Fragen, die in einer losen Gesprächsreihe mit Verlegern und Verlegerinnen aufgegriffen werden. Ich freue mich, dass heute Jörg Sundermeier vom Verbrecher Verlag Rede und Antwort steht. Vorgeschlagen hatte das Jasper Nicolaisen vom Berliner Verlag das Beben.

Eine Skizze vom Verlag…

Der Verbrecher Verlag existiert seit August 1995, er verlegt Sachbücher und Kunstbände, vor allem aber Belletristik in allen Ausformungen, also Theatertexte, Gedichte, Erzählungen, Romane. Lieferbar sind rund 200 Printtitel und rund 50 E-Books.

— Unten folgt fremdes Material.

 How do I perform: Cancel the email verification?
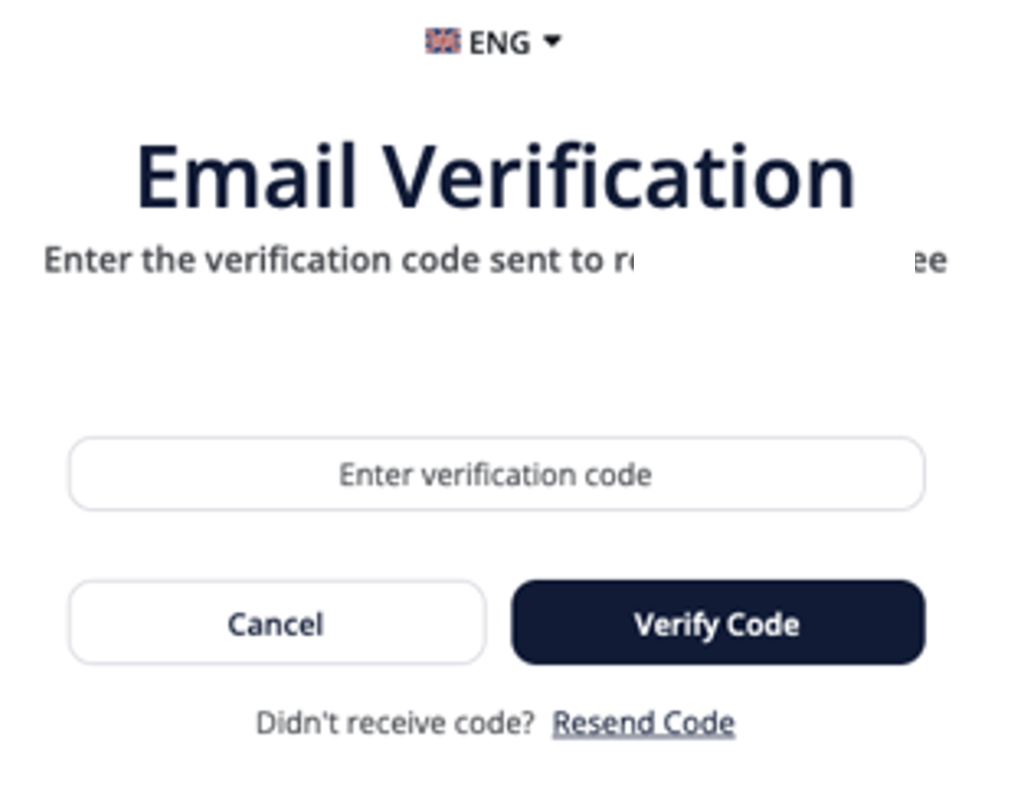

Ihre persönlichen Highlights?

Highlights als solche gibt es für mich nicht, da ich alle Titel in unserem Programm sehr aufregend finde. Aber sicherlich ist die größte Unternehmung in diesem Jahr der Start der „Das Büro“-Romanreihe bei uns, die Romane von J.J. Voskuil sind teilweise über 1000 Seiten stark. Das ist das größte Unterfangen bei uns seit der Herausgabe der Mühsam-Tagebücher.

Warum musste es unbedingt ein Verlag sein?

Jörg Sundermeier © Nane Dieh

Jörg Sundermeier © Nane Dieh

Weil ich das gut kann.

Woher beziehen Sie trotz sattsam bekannter Schwierigkeiten Ihr Engagement?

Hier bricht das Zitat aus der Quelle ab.